Abro este artículo con algo que en apariencia nada tiene que ver con la obra, pero sólo en apariencia. Hace muy pocos días murió Emma Teresa Armendáriz de un infarto masivo, cuando estaba representando una comedia comercial. Ya había pasado la etapa más brillante de la carrera de esta actriz muy poco vivencial, aunque muchos recordamos la serie de obras --todas importantes-- en que participó bajo la dirección de Rafael Lopez Miarnau, lo que la obligaba a trabajar en obras muy menores, pero con tal eficacia que una de las asociaciones de críticos acababa de otorgarle un premio. Relatan sus compañeros que empezó a dar muestras de fatiga y perder el hilo de sus parlamentos, pero se negaba a salir de escenario e intentaba, con grandes esfuerzos, terminar la escena. Se desplomó cuando por fin, con un pretexto improvisado la pudieron sacar, ya rumbo a su camerino. ``Murió como hubiera querido'' fue el comentario obligado y esa integridad profesional que sostuvo hasta el último minuto mueve a admiración, pero también pone en el tapete la cuestión de lo que significa ser actor.
En los dos primeros volúmenes que el CITRU ha publicado dentro de la colección --que ojalá se mantenga-- Bitácora de teatro se investiga algo de esa condición. Desde luego, Héctor Mendoza la explora, desde el punto de vista de los modos actorales, en Creator principium, texto y montaje en que resume sus propias teorías acerca de la actuación. En la bitácora de Cuarteto de Heiner Müller, el puntual seguimiento que hace Rubén Ortiz nos muestra lo que Ludwik Margules pide --y da-- a sus actores y lo que Laura Almela y Alvaro Guerrero, en sendas entrevistas, piensan acerca de su profesión.
Pervertimento y otros gestos para nada, de José Sanchís Sinisterra, se nos presenta como una ``anatomía humorística del teatro'' en el que se hacen referencias a las tareas de los teatristas y se intenta incidir en el factor público, al tiempo que se narran, muy truncas, las historias de amor de dos parejas. Desconozco el original, por lo que no puedo compararlo con la versión de Aline Menassé pero, por lo que se ve en escena, carece de hondura en estas reflexiones fragmentadas y en muchas cosas es predecible y muy poco original, como en el alargadísimo final en que los personajes hablan de sí mismos, que tiene muchos visos de Milan Kundera en Jacques y su amo, basado en Diderot. Un eco de esta obra y de muchas otras --varias, por cierto, actualmente en cartelera-- es el recurso de romper la cuarta pared y tomar en cuenta al público como ente participante y presente; incluso, en uno de los momentos menos afortunados, el actor José Carlos Rodríguez pide a los espectadores que cierren los ojos mientras él calla, para ``llegar al fondo de la cuestión'', que nunca sabremos cuál es, a pesar de que se nos habla del desamparo al no ver, de recuperar nuestra libertad cuando abramos los ojos, etcétera: en ese momento se piensa que, efectivamente, se trata de gestos para nada.
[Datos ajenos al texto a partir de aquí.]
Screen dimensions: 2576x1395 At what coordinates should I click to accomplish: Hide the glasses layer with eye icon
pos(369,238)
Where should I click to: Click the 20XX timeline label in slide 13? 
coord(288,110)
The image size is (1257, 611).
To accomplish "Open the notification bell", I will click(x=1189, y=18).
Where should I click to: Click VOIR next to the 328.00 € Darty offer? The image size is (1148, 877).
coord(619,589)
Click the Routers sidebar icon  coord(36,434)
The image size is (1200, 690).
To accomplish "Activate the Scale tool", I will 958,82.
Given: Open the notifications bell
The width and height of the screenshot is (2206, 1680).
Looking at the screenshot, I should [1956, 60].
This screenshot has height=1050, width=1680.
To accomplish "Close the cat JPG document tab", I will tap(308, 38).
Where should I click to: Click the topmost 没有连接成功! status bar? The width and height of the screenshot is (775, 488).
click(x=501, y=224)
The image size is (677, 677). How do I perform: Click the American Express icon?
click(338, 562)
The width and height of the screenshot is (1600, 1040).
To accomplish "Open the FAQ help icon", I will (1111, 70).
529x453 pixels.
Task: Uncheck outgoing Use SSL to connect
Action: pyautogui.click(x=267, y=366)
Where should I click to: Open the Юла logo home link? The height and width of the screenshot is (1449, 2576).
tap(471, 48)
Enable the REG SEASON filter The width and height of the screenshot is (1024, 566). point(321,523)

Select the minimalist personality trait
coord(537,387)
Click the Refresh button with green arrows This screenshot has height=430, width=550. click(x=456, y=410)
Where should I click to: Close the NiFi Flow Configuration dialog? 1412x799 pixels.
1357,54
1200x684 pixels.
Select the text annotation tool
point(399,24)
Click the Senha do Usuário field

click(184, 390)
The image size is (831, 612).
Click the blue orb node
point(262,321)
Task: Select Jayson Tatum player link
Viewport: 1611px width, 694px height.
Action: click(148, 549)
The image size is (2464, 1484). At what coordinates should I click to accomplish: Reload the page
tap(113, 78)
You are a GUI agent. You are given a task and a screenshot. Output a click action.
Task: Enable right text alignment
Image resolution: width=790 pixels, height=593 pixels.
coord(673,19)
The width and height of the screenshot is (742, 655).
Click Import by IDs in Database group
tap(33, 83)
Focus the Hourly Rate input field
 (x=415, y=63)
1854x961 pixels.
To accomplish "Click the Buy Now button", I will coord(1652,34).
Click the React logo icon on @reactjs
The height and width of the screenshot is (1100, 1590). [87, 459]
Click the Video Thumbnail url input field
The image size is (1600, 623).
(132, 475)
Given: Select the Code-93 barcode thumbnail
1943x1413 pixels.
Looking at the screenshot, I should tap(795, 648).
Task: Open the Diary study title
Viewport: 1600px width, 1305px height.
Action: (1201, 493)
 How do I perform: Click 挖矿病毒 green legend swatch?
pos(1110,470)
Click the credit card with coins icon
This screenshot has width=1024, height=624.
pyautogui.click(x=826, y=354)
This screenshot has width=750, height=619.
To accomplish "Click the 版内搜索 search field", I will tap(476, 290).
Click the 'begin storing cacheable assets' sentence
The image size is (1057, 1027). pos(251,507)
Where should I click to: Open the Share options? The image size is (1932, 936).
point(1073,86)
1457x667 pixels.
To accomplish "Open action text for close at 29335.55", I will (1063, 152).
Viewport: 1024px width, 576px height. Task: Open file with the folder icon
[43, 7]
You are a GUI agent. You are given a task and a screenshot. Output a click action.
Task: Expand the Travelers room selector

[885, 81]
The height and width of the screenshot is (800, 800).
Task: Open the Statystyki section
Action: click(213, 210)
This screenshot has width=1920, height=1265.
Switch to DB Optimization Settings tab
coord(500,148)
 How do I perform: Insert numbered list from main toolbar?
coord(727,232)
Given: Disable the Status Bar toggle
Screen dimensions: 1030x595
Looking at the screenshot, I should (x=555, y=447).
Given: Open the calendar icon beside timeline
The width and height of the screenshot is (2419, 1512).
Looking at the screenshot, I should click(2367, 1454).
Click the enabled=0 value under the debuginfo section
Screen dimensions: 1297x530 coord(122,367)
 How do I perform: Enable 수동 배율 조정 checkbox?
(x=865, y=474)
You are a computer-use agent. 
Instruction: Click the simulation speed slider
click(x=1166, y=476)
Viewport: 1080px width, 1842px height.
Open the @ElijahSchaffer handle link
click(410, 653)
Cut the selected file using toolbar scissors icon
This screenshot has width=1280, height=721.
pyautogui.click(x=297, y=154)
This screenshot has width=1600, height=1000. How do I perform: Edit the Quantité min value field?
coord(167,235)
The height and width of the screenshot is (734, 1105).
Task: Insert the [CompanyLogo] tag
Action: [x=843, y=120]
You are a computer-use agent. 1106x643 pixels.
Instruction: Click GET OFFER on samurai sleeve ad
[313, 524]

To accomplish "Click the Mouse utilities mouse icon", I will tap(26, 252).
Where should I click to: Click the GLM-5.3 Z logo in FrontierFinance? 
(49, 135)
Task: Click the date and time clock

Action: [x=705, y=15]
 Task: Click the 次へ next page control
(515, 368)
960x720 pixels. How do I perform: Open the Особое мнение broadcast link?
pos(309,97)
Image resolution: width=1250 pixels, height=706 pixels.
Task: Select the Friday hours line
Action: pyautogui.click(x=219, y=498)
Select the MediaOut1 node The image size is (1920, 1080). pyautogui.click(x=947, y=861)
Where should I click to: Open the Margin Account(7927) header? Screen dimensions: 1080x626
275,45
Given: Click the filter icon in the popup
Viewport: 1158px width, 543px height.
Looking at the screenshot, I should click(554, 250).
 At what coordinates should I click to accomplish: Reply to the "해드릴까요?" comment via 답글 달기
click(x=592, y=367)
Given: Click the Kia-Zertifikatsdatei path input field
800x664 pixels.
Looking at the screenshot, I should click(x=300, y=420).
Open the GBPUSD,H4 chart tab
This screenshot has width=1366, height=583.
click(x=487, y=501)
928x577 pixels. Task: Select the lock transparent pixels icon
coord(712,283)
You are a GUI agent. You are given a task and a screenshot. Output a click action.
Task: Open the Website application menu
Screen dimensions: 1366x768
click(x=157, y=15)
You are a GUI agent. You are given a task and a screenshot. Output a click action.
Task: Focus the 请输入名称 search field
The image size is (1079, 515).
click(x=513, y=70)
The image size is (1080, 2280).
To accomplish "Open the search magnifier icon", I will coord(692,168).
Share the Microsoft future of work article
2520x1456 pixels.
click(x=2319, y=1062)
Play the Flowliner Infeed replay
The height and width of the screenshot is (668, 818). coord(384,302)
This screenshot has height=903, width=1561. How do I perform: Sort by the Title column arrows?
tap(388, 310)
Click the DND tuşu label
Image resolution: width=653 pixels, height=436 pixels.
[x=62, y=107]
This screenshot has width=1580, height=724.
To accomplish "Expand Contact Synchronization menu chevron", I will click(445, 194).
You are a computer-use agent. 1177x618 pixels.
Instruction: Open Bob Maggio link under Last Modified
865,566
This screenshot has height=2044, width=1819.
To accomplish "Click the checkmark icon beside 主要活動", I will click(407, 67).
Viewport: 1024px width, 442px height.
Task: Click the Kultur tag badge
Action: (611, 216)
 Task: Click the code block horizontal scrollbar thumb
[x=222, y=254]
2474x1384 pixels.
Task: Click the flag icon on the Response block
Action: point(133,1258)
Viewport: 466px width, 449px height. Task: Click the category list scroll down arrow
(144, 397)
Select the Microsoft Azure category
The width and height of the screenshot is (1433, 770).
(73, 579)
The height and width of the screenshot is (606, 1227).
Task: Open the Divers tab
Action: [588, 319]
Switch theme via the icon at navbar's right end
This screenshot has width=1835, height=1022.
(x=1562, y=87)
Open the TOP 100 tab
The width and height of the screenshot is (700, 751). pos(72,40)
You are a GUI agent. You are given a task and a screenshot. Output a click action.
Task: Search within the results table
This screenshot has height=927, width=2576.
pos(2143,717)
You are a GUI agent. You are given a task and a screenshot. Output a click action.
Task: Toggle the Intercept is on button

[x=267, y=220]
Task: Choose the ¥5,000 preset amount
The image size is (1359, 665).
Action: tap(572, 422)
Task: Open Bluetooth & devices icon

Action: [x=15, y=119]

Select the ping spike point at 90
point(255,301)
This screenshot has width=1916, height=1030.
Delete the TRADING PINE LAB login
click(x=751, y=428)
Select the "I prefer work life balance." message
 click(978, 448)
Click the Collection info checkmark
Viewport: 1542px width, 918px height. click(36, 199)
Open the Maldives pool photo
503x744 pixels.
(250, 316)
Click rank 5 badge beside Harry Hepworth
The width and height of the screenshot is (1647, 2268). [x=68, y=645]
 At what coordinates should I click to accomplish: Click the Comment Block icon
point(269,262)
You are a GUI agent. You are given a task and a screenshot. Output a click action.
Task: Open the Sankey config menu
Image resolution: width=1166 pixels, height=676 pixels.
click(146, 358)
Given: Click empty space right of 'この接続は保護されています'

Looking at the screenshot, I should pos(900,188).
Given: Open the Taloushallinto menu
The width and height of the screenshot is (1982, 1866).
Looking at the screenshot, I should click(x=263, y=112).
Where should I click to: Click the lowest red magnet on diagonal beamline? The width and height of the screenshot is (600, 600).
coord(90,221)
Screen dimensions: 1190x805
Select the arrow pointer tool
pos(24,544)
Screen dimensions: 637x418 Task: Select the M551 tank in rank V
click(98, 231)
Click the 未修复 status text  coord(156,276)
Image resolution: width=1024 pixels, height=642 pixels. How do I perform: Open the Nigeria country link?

Se pueden contar siete momentos o escenas de la obra muy desarticulados entre sí aunque unidos por un sutil hilo conductor que es el teatro, aun la del acoso de las palabras que podría relacionarse con los parlamentos. Muy brillante y definitoria de la tarea actoral es la de la preparación del monólogo en que la actriz encara el eterno problema de este modo teatral, que es el de a quién dirige el actor sus palabras y por lo tanto va cambiando sus tronos según se imagine a su receptor. Muy graciosa, aunque no ofrezca mucha novedad, resulta la del ensayo y todas tienen la virtud de poner retos a los actores y permitirles variantes y matices.
La dirección de Aline Menassé saca todo el provecho a un texto más bien desasido. Ignoro si son del autor o de la directora algunas soluciones, como que el personaje-actriz que ensaya su monólogo sea la protagonista de una historia que nunca vemos porque ocurre ``al lado'', y que el cadáver al que se dirige sea el actor-relator que muere al principio. De cualquier modo, su dirección es excelente, con transiciones muy limpias, trazo que ocupa todas las áreas y esa cama que se convierte en portón, también ideada por ella. Los actores --Aracelia Guerrero, Luis Artagnan, José Carlos Rodríguez y María Pankova-- logran vencer las dificultades de encarnar personajes distintos en historias, si es que las hay, fragmentadas y en diferentes tonos. Es esta una de las veces en que la escenificación supera al texto, dentro de lo que se quiere un ciclo --dos obras no hacen un ciclo-- Sanchís Sinisterra.